A las cinco de la tarde me asomé a la ventana y comprobé que él ya estaba en el balcón. Era la hora de fumar. Vestía como siempre, traje gris, camisa blanca, corbata oscura, zapatos negros bien lustrados. Su uniforme de todos los días. Probablemente trabajaba en un banco, una oficina pública o una funeraria. Todo lo mismo.

Dejó la puerta abierta, prendió el cigarrillo y miró como el humo entraba en el salón. Nunca había ocurrido algo así. Siempre, meticulosamente, cerraba. Aunque hiciera frío o calor, lloviera o brillara el sol. Si llovía, se quedaba parado, pegado a la pared, protegido a medias por la cornisa del piso de arriba.

De verlo tan metódico durante años, llegué a la conclusión de que era de esos tipos pulcros y respetuosos, que no fuman dentro del apartamento. Y que probablemente no vivía solo.

Pero hoy estaba pasando algo raro, se salía de las reglas, de las costumbres.

De repente se levantó, dejó la colilla en el cenicero y fue a cerrar la puerta.

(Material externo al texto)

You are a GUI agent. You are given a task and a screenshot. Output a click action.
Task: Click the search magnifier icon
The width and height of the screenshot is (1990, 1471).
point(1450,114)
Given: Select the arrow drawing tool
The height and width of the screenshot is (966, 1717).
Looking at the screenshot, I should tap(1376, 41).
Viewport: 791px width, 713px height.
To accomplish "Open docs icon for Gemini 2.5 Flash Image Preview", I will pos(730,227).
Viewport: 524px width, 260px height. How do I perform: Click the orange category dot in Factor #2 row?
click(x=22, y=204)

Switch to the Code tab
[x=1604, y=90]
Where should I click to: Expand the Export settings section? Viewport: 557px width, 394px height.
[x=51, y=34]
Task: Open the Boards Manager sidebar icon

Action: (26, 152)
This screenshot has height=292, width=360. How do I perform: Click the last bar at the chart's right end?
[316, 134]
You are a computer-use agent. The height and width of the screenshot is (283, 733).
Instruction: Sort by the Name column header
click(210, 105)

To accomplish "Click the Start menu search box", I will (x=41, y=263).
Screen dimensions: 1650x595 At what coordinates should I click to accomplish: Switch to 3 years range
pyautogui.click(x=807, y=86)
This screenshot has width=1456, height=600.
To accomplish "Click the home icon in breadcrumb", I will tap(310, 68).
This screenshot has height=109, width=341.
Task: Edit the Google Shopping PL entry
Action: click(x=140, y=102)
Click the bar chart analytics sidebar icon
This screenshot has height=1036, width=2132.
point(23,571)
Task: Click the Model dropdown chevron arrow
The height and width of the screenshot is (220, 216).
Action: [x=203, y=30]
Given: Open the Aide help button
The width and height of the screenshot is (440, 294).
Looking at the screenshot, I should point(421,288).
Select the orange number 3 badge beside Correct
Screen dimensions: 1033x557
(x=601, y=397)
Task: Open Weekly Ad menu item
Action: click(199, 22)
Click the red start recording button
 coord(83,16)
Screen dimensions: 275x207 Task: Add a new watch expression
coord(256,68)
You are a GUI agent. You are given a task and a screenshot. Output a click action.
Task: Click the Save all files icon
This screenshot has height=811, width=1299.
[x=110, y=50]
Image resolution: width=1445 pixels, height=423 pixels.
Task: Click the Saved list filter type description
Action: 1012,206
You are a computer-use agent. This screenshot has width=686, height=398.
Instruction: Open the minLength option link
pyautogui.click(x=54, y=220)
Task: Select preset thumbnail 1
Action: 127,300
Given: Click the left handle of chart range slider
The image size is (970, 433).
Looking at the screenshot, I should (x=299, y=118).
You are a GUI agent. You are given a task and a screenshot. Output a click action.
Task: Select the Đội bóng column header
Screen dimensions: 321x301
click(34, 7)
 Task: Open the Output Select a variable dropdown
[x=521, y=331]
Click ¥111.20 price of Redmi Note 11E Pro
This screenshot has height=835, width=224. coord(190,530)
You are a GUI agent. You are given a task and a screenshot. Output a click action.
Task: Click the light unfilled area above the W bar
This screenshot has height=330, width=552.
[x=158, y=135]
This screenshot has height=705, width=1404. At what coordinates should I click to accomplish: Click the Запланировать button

Me intrigó, así que levanté mi cámara con teleobjetivo y lo enfoqué. Estaba demacrado, gris, sus ojos enturbiados, como si no hubiera dormido varias noches.

Prendió otro cigarrillo con los restos del anterior. Miró varias veces hacia adentro, se levantó y entreabrió la puerta. Metió la nariz, como si estuviera olfateando, y volvió a cerrar.

Se acercó a la baranda de la terraza. Miró hacia abajo, a la calle de la que lo separaban quince pisos y volvió a sentarse. Prendió otro. Se lo fumó con calma, concentrado en cada pitada. Cuando lo terminó volvió a abrir la puerta, se apartó violentamente y la cerró de un golpe.

Se apoyó contra la pared, tomó impulso y saltó.

Hubo una conjunción de sirenas.

En la farmacia de al lado oyeron el golpe, miraron espantados y llamaron a la policía. Al mismo tiempo los vecinos del piso quince avisaron a los bomberos que había un escape de gas.

Minutos más tarde, la ambulancia se llevó el cuerpo de la anciana, a la que ya nadie comunicaría la muerte de su hijo.